Crossroads was established in response to the uncomfortable reality that the wildly successful existing local farmers market served mostly the well-to-do. Founder John Hyde, who sold baked goods at the market, was troubled by the lack of racial and economic diversity among his customer base, so he set out to offer the farmers market experience to low-income residents. Through friendships with the skilled Latina bakers he employed at Takoma Kitchens and support from the local government, Hyde connected with the local immigrant community and together they launched Crossroads Farmers Market in 2007.

Crossroads Farmers Market was the first market in Maryland to accept SNAP, WIC, and other federal nutrition benefits, and the first in the country to launch a “double dollar” incentive program to match their value at the market. Eligible shoppers are able to stretch their buying power to bring home more fresh fruits and vegetables, while at the same time supporting local vendors and farmers. Over the last 11 market seasons, more than $457,000 in incentives, called Fresh Checks, have been distributed to over 15,000 residents.

In the last decade, Crossroads has grown from being a small seasonal farmers market into a year-round 501(c)(3) nonprofit organization, with a full-time Executive Director, an active and engaged Board of Directors, and dedicated program and administrative staff members. Crossroads has broadened its reach in the community by now also offering healthy eating education at the market and in local schools, and mentoring low-income food business entrepreneurs who go on to sell at Crossroads Farmers Market and elsewhere through its innovative community kitchen model.

How has Crossroads interacted with Farm Bill programs and issues?

We have received grant funds through the USDA Community Food Projects Competitive Grant Program (CFP), the USDA Food Insecurity Nutrition Incentive Grant Program (FINI), and the USDA Farmers Market and Local Food Promotion Program (LFPP).

What was your experience like with these programs?

Each of these grant programs have been transformative for our organization. We have felt supported by USDA staff members and have been thrilled that our participation in these programs has allowed us to develop productive relationships with other projects across the country.

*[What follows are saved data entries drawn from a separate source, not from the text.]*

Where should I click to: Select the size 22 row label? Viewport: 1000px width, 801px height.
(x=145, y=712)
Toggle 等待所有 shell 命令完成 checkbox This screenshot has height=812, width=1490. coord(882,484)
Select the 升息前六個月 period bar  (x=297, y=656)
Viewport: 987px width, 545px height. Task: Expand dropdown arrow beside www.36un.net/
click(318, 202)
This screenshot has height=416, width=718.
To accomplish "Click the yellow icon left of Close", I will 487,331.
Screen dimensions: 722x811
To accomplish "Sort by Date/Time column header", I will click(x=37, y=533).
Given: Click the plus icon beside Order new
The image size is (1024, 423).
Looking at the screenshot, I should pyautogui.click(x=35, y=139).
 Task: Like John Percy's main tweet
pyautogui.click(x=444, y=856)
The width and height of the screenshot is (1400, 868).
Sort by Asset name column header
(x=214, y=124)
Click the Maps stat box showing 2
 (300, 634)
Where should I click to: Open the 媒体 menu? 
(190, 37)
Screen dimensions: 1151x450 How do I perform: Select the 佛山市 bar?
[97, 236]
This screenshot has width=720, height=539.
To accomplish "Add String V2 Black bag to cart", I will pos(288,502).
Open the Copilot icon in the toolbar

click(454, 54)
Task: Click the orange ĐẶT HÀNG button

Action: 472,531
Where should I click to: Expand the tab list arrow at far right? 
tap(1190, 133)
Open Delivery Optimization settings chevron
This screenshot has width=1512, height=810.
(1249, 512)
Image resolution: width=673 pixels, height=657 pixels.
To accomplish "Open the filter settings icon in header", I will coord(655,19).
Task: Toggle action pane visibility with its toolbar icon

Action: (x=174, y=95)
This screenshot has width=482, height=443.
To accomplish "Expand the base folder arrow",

The LFPP grant allowed us to launch our Microenterprise Training Program which helps food entrepreneurs create their businesses. The CFP grant is allowing us to optimize and expand our Microenterprise Training Program and assist program graduates in accessing our new licensed, shared-use kitchen so they can expand their food businesses. The FINI grant is helping to increase the number of SNAP shoppers we serve at our farmers market and the amount of SNAP dollars spent (and matched) at our farmers market. All of these grants contribute to a healthier, more inclusive local food system.

How do racial equity and/or class show up in or impact your work?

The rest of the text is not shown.